Cuando ya había estrenado Fleabag, el monólogo, primero, y después la serie que le hizo ganar premios como los Bafta o los Golden Globes, Phoebe Waller-Bridge se presentó a un casting de Downton Abbey, esa serie tan puesta de señores y mayordomos. La descartaron porque era demasiado divertida. Y eso que, por tradición familiar, podía haber encajado en ese idílico entorno del campo inglés. Tanto por parte de padre como por parte de madre, los Waller-Bridge y los Mary, son descendientes de la pequeña aristocracia que, en Gran Bretaña, recibe el nombre de baronetcy, una peculiar manera de ser alguien sin ser barón y de poder llamarse sir sin ser lord. Es decir, una familia de Sussex, en el sur de Londres, que también tiene, en el árbol genealógico, soldados, vicarios, políticos y terratenientes. Y algún antecesor excéntrico, que siempre los hay, sobre todo en Inglaterra. Quizá por eso Phoebe Waller-Bridge no pudo entrar en el elenco de Downton Abbey, porque no encajaba con las formas estrictas de la ética y la estética victorianas.

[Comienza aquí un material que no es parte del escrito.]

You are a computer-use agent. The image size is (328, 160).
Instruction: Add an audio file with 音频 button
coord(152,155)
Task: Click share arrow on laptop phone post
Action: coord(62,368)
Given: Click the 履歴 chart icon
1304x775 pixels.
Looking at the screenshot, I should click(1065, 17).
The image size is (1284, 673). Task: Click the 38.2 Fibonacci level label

Era (y es) más bien una figura inclasificable, que ya hacía teatro de pequeña y que, de muy pequeña, ya había visto la primera entrega de Indiana Jones y, ella misma, iba en pantalón corto en busca de un tesoro escondido en las raíces de los árboles de su countryside. Y sí, en la personalidad de Phoebe Waller-Bridge se mezcla la estricta educación católica del colegio privado de St. Augustine’s Priory y la posterior eclosión teatral, con formación académica en la Royal Academy of Dramatic Art de Londres. El componente excéntrico de un familiar cabra loca se alía con su relación extraña con el propio cuerpo (muy alta, con un andar desgarbado, con una mancha de nacimiento en forma de isla en medio del océano de la frente, sobre la ceja izquierda), con una intensa aversión al sentimentalismo y una manía constante por contar historias de mujeres complicadas, contradictorias, transgresoras.

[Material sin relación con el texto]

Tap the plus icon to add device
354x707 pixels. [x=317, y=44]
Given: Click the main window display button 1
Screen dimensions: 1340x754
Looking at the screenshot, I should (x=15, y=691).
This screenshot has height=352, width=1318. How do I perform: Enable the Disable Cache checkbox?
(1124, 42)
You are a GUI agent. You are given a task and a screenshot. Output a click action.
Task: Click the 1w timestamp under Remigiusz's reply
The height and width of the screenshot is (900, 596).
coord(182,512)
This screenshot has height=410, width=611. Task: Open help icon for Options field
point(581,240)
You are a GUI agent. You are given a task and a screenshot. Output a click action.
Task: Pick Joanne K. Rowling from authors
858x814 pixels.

Phoebe Waller-Bridge, en efecto, puede ser vista como una humorista, como una monologuista descarada. Lo es. Pero hay un detalle que la delata y que ella misma explica: «Cuando ocurre algo malo, cuando algo va mal, bromeo». De hecho, Fleabag, que nació en un teatro del Soho, y que en 2013 triunfó en el Festival Fringe de Edimburgo, es, en apariencia, un monólogo muy divertido. La actriz, sentada en una silla, siempre con un jersey de color granate y con vaqueros, explica con mucho humor la vida de una chica, las relaciones amorosas y sexuales, los conflictos familiares. La serie, de dos temporadas, hace lo mismo y lo agranda.

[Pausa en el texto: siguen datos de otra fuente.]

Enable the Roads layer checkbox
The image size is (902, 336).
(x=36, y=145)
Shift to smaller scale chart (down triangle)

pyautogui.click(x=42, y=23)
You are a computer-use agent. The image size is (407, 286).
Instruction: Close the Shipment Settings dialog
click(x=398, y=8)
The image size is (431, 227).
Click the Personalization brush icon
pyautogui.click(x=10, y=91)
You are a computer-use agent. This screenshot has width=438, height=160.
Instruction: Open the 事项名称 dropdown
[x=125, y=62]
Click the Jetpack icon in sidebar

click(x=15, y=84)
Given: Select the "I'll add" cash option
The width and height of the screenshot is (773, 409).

Estrenada en 2016, jugó desde el principio con la rotura de la cuarta pared. Es decir, la protagonista hace participar al espectador y le habla, le interpela, le hace cómplice de su drama y es justamente aquí, cuando vivimos juntos la tragedia, que el humor deja paso a la reflexión sobre la soledad y la infelicidad. «Se trata», dice Waller-Bridge, «de entretener, provocar y derruir convenciones, de procurar que el espectador salga reconfortado y desafiado a la vez, en un ejercicio que quiere ser peligroso, honesto, inusual». El momento más impactante de Fleabag es, quizás, cuando ella acude a la consulta de una psiquiatra que le pregunta si tiene amigos. No tiene, dice. Pero después se lo piensa, hace un aparte, mira a la cámara y guiña el ojo. Sí los tiene, son todos los que, en la distancia, la apoyan, la apoyamos. Los que miramos cómo su mundo se hunde. En otro episodio, Kristin Scott Thomas, que interpreta a una empresaria exitosa, hace un discurso (escrito por Waller-Bridge, claro) sobre el dolor. Las mujeres lo llevan dentro toda la vida. Los hombres han de inventarse las guerras para sentirlo. «Y, cuando no tienen guerras, el rugby».

Antes, en Crashing (2016), ya existía esta mujer inclemente, políticamente incorrecta, alocada, ebria, discontinua, indómita y veloz. Pero faltaba la distancia, el recurso a la verdad que va más allá de la ficción, la necesidad de compartir y, por tanto, aliviar el dolor. Phoebe Waller-Bridge es ahora la heroína de Indiana Jones (pero no la chica que decora, sino la intrépida que va a la suya) y también ha sido guionista de la última de James Bond y promete una nueva aventura de Tomb Rider.

Siempre será la mujer que trata de esconder aquella mancha en forma de isla. Fíjense en el flequillo como una cortina que baja por la izquierda de la frente y llega a la ceja. «Hay días», dice, «en los que el pelo es lo único en lo que podemos pensar».